Table 1 1H and 13C NMR spectral data of compound 3 in CD3ODa
Fig. 2
figure 2

Two-dimensional NMR correlations of compound 3

Antimicrobial activities of compounds 1–3 were determined with conventional paper disk (6 mm in diameter) diffusion method. Test microorganisms used in this study included four fungi (Rhizoctonia solani, Diaporthe sp., Botrytis cinerea, and Alternaria solani) and two bacteria (Bacillus subtilis and Staphylococcus aureus). These fungi were incubated at 27°C for 4 days while these bacteria were incubated at 37°C for 30 h.
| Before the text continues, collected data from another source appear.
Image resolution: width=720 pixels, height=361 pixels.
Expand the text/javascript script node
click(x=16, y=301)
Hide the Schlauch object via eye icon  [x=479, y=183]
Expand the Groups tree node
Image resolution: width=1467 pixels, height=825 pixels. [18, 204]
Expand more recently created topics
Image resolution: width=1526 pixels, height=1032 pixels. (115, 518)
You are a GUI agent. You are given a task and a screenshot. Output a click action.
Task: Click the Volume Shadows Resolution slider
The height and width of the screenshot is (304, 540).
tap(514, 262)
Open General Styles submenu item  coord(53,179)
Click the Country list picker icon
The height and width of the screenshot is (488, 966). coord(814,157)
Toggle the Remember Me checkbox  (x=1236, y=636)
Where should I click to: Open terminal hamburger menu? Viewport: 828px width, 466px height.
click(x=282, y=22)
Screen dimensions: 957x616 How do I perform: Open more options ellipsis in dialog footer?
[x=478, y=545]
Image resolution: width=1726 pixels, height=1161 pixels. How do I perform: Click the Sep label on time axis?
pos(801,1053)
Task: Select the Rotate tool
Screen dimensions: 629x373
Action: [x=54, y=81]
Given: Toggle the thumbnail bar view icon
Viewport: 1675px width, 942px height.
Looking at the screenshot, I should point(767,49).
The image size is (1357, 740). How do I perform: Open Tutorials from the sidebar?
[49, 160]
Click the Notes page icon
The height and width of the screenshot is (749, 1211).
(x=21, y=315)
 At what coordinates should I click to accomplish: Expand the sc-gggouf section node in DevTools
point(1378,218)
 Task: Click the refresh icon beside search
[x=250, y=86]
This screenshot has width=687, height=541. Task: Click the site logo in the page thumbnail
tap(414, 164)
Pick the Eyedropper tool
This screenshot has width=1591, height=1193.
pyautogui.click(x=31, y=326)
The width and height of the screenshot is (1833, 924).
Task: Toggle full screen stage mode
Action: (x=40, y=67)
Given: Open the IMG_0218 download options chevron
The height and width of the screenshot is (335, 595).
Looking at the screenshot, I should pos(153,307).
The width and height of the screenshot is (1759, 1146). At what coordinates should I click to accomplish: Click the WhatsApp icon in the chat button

Compound 1 at 50 μg disk-1 showed significant antifungal activities against R. solani, Diaporthe sp., B. cinerea, and A. solani, showing clear zone diameters of 15.6, 19.5, 12.7, and 20.2 mm, respectively. Compound 3 displayed moderate antifungal activities against R. solani and Diaporthe sp. with clear zone diameters of 11.4 and 10.9 mm, respectively. It has been reported that schizostatin possesses no antibacterial activity [7]. In this study, schizostatin at 50 μg disk-1 displayed antibacterial activities against B. subtilis and S. aureus, showing clear zone diameters of 11.2 and 21.2 mm, respectively. Nerolidol exhibited no antimicrobial activity.